→ Information shown
+++++

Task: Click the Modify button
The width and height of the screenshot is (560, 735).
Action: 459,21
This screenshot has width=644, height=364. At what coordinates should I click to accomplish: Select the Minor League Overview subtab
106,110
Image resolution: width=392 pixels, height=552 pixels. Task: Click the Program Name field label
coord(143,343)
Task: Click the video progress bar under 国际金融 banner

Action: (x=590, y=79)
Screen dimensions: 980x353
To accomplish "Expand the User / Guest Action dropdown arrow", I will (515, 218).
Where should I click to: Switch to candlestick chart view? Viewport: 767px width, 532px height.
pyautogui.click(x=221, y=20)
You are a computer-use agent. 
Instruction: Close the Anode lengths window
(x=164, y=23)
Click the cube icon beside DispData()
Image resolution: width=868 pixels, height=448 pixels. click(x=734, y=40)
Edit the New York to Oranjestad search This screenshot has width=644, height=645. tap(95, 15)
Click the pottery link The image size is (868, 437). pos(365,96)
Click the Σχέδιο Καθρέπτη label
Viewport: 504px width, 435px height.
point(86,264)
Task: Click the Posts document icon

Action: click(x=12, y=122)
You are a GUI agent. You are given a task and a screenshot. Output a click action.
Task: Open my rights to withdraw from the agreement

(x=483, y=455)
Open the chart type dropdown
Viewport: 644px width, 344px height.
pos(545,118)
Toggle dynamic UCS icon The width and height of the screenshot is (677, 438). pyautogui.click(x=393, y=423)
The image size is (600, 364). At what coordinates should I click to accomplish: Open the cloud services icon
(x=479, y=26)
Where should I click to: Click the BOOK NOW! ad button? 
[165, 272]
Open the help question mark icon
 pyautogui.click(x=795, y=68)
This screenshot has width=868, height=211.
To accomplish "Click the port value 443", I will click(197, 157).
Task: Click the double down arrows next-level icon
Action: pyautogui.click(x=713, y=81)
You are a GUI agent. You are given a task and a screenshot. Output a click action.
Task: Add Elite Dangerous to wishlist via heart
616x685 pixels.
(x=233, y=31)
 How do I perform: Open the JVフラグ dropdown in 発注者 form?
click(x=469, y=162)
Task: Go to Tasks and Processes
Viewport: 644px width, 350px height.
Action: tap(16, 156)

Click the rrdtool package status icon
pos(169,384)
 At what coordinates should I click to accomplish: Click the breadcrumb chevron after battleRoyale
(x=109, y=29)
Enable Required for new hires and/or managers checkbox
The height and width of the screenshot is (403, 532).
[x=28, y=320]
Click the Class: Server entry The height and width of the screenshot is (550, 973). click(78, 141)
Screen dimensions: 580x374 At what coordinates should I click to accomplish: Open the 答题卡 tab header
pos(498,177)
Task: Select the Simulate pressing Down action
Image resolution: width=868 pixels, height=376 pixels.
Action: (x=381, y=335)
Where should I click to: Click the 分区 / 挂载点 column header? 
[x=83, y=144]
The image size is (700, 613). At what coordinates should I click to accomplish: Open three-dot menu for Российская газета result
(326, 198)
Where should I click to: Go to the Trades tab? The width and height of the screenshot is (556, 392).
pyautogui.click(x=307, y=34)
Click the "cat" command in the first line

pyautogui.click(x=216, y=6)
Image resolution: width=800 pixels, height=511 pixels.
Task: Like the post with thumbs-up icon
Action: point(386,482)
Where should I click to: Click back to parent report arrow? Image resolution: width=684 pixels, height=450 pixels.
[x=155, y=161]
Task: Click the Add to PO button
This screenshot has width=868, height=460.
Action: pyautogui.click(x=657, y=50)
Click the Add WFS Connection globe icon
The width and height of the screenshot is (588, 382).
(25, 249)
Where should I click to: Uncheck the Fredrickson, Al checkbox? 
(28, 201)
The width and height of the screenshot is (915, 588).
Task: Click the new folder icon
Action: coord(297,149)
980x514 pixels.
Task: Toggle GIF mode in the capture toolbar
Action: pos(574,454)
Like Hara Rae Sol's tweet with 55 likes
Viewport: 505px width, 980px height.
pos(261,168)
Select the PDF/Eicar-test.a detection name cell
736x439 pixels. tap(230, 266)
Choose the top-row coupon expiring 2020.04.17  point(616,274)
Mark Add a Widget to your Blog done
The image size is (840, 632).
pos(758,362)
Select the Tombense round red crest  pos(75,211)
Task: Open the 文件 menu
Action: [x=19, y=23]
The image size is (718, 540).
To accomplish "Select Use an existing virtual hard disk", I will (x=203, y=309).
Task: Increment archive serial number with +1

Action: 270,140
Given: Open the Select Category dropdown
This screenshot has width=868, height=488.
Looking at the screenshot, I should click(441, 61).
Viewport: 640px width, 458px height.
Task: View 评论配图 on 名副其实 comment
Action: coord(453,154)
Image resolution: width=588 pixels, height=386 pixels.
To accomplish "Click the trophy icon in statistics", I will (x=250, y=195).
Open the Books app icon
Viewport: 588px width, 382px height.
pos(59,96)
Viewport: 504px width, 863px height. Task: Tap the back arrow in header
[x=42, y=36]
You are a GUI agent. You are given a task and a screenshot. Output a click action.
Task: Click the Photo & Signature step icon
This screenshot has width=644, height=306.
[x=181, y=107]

+++++

→ Task
Repeat the data above in full, word for word.

→ Response area
Task: Click the Modify button
The width and height of the screenshot is (560, 735).
Action: 459,21
This screenshot has width=644, height=364. At what coordinates should I click to accomplish: Select the Minor League Overview subtab
106,110
Image resolution: width=392 pixels, height=552 pixels. Task: Click the Program Name field label
coord(143,343)
Task: Click the video progress bar under 国际金融 banner

Action: (x=590, y=79)
Screen dimensions: 980x353
To accomplish "Expand the User / Guest Action dropdown arrow", I will (515, 218).
Where should I click to: Switch to candlestick chart view? Viewport: 767px width, 532px height.
pyautogui.click(x=221, y=20)
You are a computer-use agent. 
Instruction: Close the Anode lengths window
(x=164, y=23)
Click the cube icon beside DispData()
Image resolution: width=868 pixels, height=448 pixels. click(x=734, y=40)
Edit the New York to Oranjestad search This screenshot has width=644, height=645. tap(95, 15)
Click the pottery link The image size is (868, 437). pos(365,96)
Click the Σχέδιο Καθρέπτη label
Viewport: 504px width, 435px height.
point(86,264)
Task: Click the Posts document icon

Action: click(x=12, y=122)
You are a GUI agent. You are given a task and a screenshot. Output a click action.
Task: Open my rights to withdraw from the agreement

(x=483, y=455)
Open the chart type dropdown
Viewport: 644px width, 344px height.
pos(545,118)
Toggle dynamic UCS icon The width and height of the screenshot is (677, 438). pyautogui.click(x=393, y=423)
The image size is (600, 364). At what coordinates should I click to accomplish: Open the cloud services icon
(x=479, y=26)
Where should I click to: Click the BOOK NOW! ad button? 
[165, 272]
Open the help question mark icon
 pyautogui.click(x=795, y=68)
This screenshot has width=868, height=211.
To accomplish "Click the port value 443", I will click(197, 157).
Task: Click the double down arrows next-level icon
Action: pyautogui.click(x=713, y=81)
You are a GUI agent. You are given a task and a screenshot. Output a click action.
Task: Add Elite Dangerous to wishlist via heart
616x685 pixels.
(x=233, y=31)
 How do I perform: Open the JVフラグ dropdown in 発注者 form?
click(x=469, y=162)
Task: Go to Tasks and Processes
Viewport: 644px width, 350px height.
Action: tap(16, 156)

Click the rrdtool package status icon
pos(169,384)
 At what coordinates should I click to accomplish: Click the breadcrumb chevron after battleRoyale
(x=109, y=29)
Enable Required for new hires and/or managers checkbox
The height and width of the screenshot is (403, 532).
[x=28, y=320]
Click the Class: Server entry The height and width of the screenshot is (550, 973). click(78, 141)
Screen dimensions: 580x374 At what coordinates should I click to accomplish: Open the 答题卡 tab header
pos(498,177)
Task: Select the Simulate pressing Down action
Image resolution: width=868 pixels, height=376 pixels.
Action: (x=381, y=335)
Where should I click to: Click the 分区 / 挂载点 column header? 
[x=83, y=144]
The image size is (700, 613). At what coordinates should I click to accomplish: Open three-dot menu for Российская газета result
(326, 198)
Where should I click to: Go to the Trades tab? The width and height of the screenshot is (556, 392).
pyautogui.click(x=307, y=34)
Click the "cat" command in the first line

pyautogui.click(x=216, y=6)
Image resolution: width=800 pixels, height=511 pixels.
Task: Like the post with thumbs-up icon
Action: point(386,482)
Where should I click to: Click back to parent report arrow? Image resolution: width=684 pixels, height=450 pixels.
[x=155, y=161]
Task: Click the Add to PO button
This screenshot has width=868, height=460.
Action: pyautogui.click(x=657, y=50)
Click the Add WFS Connection globe icon
The width and height of the screenshot is (588, 382).
(25, 249)
Where should I click to: Uncheck the Fredrickson, Al checkbox? 
(28, 201)
The width and height of the screenshot is (915, 588).
Task: Click the new folder icon
Action: coord(297,149)
980x514 pixels.
Task: Toggle GIF mode in the capture toolbar
Action: pos(574,454)
Like Hara Rae Sol's tweet with 55 likes
Viewport: 505px width, 980px height.
pos(261,168)
Select the PDF/Eicar-test.a detection name cell
736x439 pixels. tap(230, 266)
Choose the top-row coupon expiring 2020.04.17  point(616,274)
Mark Add a Widget to your Blog done
The image size is (840, 632).
pos(758,362)
Select the Tombense round red crest  pos(75,211)
Task: Open the 文件 menu
Action: [x=19, y=23]
The image size is (718, 540).
To accomplish "Select Use an existing virtual hard disk", I will (x=203, y=309).
Task: Increment archive serial number with +1

Action: 270,140
Given: Open the Select Category dropdown
This screenshot has width=868, height=488.
Looking at the screenshot, I should click(441, 61).
Viewport: 640px width, 458px height.
Task: View 评论配图 on 名副其实 comment
Action: coord(453,154)
Image resolution: width=588 pixels, height=386 pixels.
To accomplish "Click the trophy icon in statistics", I will (x=250, y=195).
Open the Books app icon
Viewport: 588px width, 382px height.
pos(59,96)
Viewport: 504px width, 863px height. Task: Tap the back arrow in header
[x=42, y=36]
You are a GUI agent. You are given a task and a screenshot. Output a click action.
Task: Click the Photo & Signature step icon
This screenshot has width=644, height=306.
[x=181, y=107]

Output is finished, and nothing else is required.